## SELECTED EXTRACT
▼
FMG’s Labor and Employment Law Section attorneys are nationally recognized and have defended employment claims in more than 45 states for all types of public and private employers. We provide employers with practical and sound preventative advice. Our attorneys help clients develop policies and practices that reduce the risk of future litigation. FMG lawyers develop cost-effective legal solutions that meet business objectives and protect the rights and best interests of employers.

FMG attorneys represent all types of private and public employers in cases concerning Title VII (race, sex, religion, color and national origin), ADEA, ADA, FMLA, constitutional violations, sexual harassment, wage-hour violations and wrongful discharge. We serve as national and regional panel counsel and coordinating counsel for a number of the nation’s largest providers of Employment Practices Liability Insurance (EPLI), Directors and Officers (D&O), Miscellaneous Professional Liability (MPL) and Public Officials/Professional Liability (PO/PL) Insurance.

Successes

An Eastern District of Pennsylvania judge has ruled that Tyson Foods, Inc. (“Tyson”) is immune from liability for claims asserted by the family of a supervisor at a Philadelphia meatpacking plant who died of complications from COVID-19. The claims were dismissed as the Pennsylvania Workers’ Compensation Act (“PWCA”) is the exclusive remedy for job-related injuries. Although the Plaintiff argued only one entity could be immune under the PWCA, the court disagreed finding that Tyson, as a parent company exercising workplace control, was also immune from liability. Plaintiff alleged the meatpacking plant at which her deceased husband worked, was “owned, supervised, and controlled” by Tyson although he had been employed by Original Philly Holdings. She further claimed that Tyson’s COVID-19 safety measures were inadequate resulting in her husband’s exposure to COVID-19 and related death. She claimed Tyson could not be considered an employer under the PWCA because the Act only allows for one entity to be deemed an “employer” under the Act.
▲
## PROBLEM 1
According to the FMG employment law passage, what law did the court say is the only remedy for job-related injuries?
## PROBLEM 2
Output the FMG employment law passage from "FMG’s Labor and" up to and including "interests of employers.".
The lines that come next have nothing to do with the FMG employment law passage.

## EXTRACTED INFORMATION
▼
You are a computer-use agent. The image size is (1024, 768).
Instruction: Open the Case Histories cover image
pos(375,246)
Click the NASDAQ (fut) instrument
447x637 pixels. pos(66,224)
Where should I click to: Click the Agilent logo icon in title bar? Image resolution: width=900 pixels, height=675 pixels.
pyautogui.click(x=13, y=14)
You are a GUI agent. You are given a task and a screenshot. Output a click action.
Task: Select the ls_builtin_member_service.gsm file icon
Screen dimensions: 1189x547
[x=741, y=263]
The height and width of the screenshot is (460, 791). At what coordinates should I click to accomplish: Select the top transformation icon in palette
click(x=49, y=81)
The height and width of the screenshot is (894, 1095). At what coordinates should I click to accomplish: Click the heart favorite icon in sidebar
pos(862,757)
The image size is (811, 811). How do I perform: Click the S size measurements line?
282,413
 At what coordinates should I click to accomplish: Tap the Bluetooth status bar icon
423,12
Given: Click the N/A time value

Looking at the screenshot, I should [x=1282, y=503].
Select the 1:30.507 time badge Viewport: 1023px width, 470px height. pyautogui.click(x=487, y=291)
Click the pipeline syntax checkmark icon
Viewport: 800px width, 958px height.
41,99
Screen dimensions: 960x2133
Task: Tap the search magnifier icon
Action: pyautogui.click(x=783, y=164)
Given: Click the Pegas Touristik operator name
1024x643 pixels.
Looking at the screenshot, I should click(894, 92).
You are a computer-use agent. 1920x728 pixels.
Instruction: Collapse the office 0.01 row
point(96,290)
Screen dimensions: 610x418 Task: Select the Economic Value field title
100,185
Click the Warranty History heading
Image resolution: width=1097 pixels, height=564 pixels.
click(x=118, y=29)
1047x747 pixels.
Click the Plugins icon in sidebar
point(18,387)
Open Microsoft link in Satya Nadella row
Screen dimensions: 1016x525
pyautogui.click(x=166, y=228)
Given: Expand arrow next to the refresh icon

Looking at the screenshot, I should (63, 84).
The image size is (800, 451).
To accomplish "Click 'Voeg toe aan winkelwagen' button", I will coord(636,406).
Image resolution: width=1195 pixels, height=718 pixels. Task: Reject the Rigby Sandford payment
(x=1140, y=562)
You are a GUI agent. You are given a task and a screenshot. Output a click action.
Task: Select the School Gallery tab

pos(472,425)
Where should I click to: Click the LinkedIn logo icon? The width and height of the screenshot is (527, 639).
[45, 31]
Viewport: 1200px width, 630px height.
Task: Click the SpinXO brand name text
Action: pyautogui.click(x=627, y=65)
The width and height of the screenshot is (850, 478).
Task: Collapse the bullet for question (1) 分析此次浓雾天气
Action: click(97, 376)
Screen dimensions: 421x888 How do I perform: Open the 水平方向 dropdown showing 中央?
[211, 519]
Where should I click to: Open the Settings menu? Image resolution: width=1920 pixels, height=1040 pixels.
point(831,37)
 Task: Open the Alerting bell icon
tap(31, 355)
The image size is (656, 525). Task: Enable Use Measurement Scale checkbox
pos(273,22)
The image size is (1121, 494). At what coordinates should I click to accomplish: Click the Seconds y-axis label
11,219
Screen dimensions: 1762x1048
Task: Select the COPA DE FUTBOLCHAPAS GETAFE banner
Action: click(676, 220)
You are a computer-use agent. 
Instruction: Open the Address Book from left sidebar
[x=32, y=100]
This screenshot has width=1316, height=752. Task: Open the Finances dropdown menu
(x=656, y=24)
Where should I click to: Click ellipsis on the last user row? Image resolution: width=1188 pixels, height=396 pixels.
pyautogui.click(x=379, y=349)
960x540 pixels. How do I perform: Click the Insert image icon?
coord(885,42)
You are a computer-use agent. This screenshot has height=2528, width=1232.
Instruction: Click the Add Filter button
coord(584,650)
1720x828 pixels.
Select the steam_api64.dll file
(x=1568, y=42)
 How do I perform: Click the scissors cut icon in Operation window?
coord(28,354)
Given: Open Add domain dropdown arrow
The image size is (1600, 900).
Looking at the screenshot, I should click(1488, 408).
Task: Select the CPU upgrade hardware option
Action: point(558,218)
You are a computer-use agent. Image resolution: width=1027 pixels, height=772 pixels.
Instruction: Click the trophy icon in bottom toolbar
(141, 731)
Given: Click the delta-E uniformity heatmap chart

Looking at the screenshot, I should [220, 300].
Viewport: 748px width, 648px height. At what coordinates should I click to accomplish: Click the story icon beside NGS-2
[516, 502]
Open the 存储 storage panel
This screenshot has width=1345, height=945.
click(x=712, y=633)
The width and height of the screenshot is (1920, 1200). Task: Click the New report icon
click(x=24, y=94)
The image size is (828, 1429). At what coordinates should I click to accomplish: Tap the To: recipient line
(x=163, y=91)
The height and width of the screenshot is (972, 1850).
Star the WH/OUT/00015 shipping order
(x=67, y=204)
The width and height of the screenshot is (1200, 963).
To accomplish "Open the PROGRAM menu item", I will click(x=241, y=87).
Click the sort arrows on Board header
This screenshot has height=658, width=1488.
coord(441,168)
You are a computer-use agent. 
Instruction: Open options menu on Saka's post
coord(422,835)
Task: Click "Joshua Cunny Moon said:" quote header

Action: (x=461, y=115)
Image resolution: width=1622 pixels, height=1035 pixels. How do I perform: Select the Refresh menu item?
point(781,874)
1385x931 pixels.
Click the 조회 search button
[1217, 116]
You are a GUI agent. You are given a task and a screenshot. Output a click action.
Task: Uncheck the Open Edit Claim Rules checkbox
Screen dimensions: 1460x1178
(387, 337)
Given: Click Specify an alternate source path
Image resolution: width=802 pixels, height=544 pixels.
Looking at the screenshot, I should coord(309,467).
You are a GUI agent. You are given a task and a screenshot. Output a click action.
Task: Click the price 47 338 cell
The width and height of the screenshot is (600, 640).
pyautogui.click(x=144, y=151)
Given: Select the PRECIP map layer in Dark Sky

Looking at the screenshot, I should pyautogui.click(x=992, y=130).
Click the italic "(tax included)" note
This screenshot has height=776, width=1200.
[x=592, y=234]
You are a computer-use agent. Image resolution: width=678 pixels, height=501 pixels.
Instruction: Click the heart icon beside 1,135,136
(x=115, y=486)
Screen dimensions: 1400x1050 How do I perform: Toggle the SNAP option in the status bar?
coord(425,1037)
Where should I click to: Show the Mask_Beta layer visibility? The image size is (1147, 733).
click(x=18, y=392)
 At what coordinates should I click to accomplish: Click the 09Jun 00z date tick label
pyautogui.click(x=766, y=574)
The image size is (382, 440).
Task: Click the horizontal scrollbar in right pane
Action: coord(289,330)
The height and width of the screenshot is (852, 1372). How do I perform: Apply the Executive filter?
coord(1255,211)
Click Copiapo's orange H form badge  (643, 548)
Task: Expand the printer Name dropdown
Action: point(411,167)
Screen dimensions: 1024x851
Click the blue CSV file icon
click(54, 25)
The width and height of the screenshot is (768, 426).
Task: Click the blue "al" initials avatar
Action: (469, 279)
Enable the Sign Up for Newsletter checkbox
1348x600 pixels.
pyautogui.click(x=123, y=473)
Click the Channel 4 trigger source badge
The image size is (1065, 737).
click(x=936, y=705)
▲
## WORKED SOLUTION 1
The Pennsylvania Workers' Compensation Act (PWCA).

## WORKED SOLUTION 2
FMG’s Labor and Employment Law Section attorneys are nationally recognized and have defended employment claims in more than 45 states for all types of public and private employers. We provide employers with practical and sound preventative advice. Our attorneys help clients develop policies and practices that reduce the risk of future litigation. FMG lawyers develop cost-effective legal solutions that meet business objectives and protect the rights and best interests of employers.